MediaWatch: March 1998

Vol. Twelve No.3

TV Touts "Reform"

The DNC fundraising scandal has lapsed into obscurity. When the Senate Governmental Affairs Committee released their final report, none of the networks even mentioned it. But the Senate’s latest rejection of campaign finance "reform" legislation on February 26 drew angry network demands that liberal corruption should have been answered with new liberal rules designed to limit free speech, as if the Democrats might obey the new laws better than the old ones.

On ABC’s World News Tonight, Peter Jennings mourned: "Together the Senate and the House of Representatives spent more than nine million dollars to hold more than 30 days of hearings on how to change the rules, and even though so many Americans believe that money is more important to the process than their vote, which is not a pretty picture, and though many, many politicians believe the system is flawed, they will not be fixing it just yet."

"Republicans kill the bill to clean up sleazy political fundraising. The business of dirty campaign money will stay business as usual," proclaimed an agitated Dan Rather on the CBS Evening News. "Legislation to reform shady big-money campaign fundraising is dead in Congress. Republican opponents in the Senate killed it today. It was the latest in a long-running attempt to toughen loose laws that shield hidden donors with loose wallets and deep pockets." Rather complained the Senate was "all talk and no action."

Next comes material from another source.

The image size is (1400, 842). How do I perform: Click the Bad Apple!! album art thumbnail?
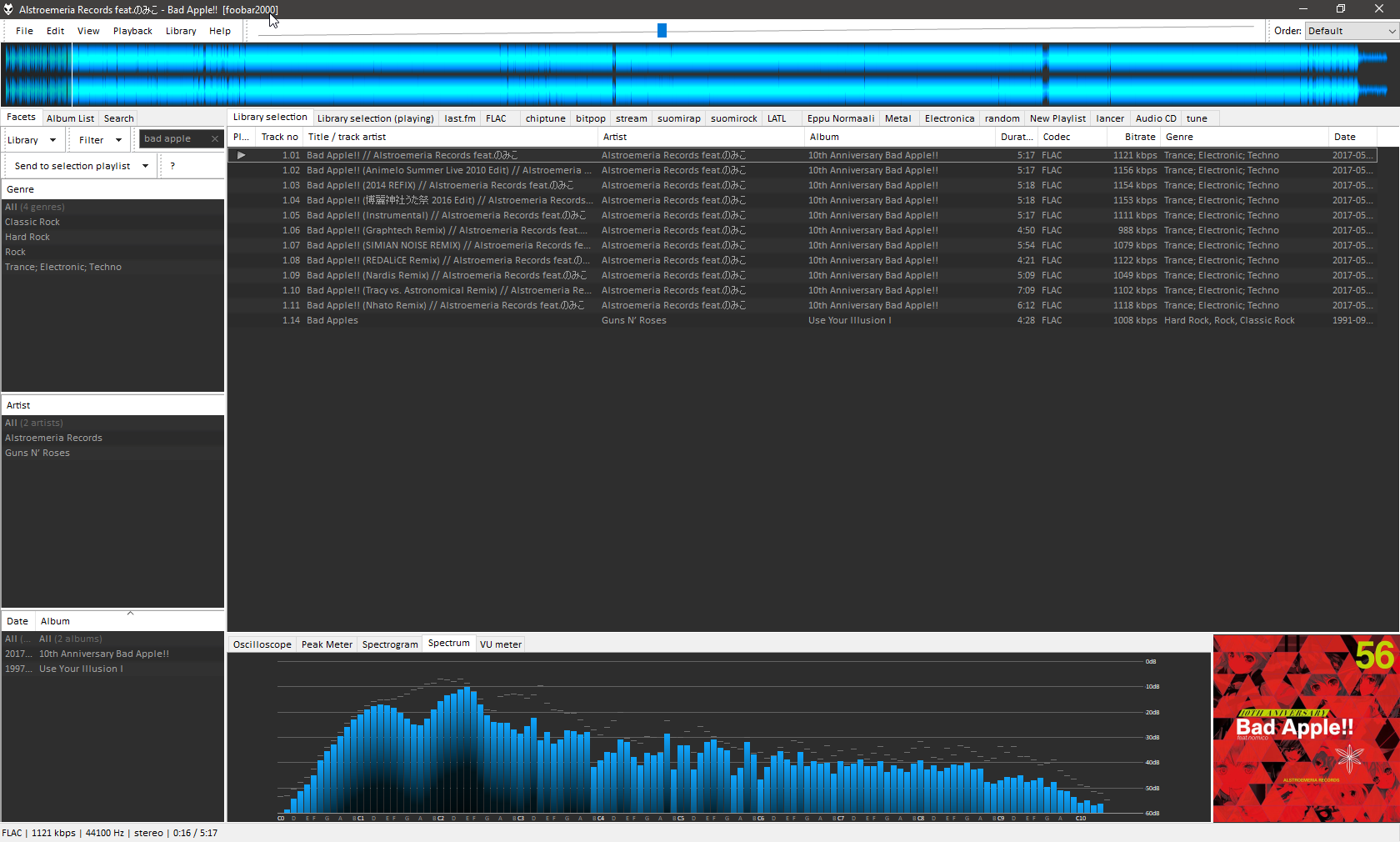click(x=1305, y=729)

NBC’s Gwen Ifill took hyperbole to a new level on the PBS show Washington Week in Review the next night: "It was a bill that was doomed to die. The last time you heard people so eager to claim responsibility for something like this, they were terrorists."

Campaign "reform" outranked conservative concerns at CNN. On the March 10 Inside Politics, CNN anchor Judy Woodruff began: "Pork-barrel politics was on the agenda today again at a news conference held by Citizens Against Government Waste [CAGW]. The group released its 1998 ‘Congressional Pig Book’ detailing who has brought home how much bacon from Capitol Hill."

Rather than exploring the pork-busting group’s ratings, Woodruff quickly shifted to a pro-campaign finance reform story featuring the left-wing organization Public Campaign: "William Proxmire used to hand out Golden Fleece awards for wasteful government spending....Now, Proxmire serves on the board of a group that has come up with another uncoveted prize."

Brooks Jackson reported on Public Campaign chief Ellen Miller’s press conference at which she awarded Rep. Bill McCollum (R-Fla.) "The Golden Leash" for, as Jackson described it, "extraordinary service to campaign donors." The story explained that McCollum, who has received $374,000 during the last seven years from the credit card and banking industry, is sponsoring a bill that "would make personal bankruptcy more difficult, thereby helping credit card companies collect more from those who run up big debts."

After a brief on-camera response from McCollum, Jackson continued, "McCollum’s bill has 181 cosponsors; all together they’ve received more than $11 million in donations from the bank and credit-card industries. Public Campaign hopes this award will focus attention on how money flows here on Capitol Hill — money they want Congress to limit." Later that night on The World Today, CNN repeated the Jackson story on Public Campaign, but didn’t even mention CAGW.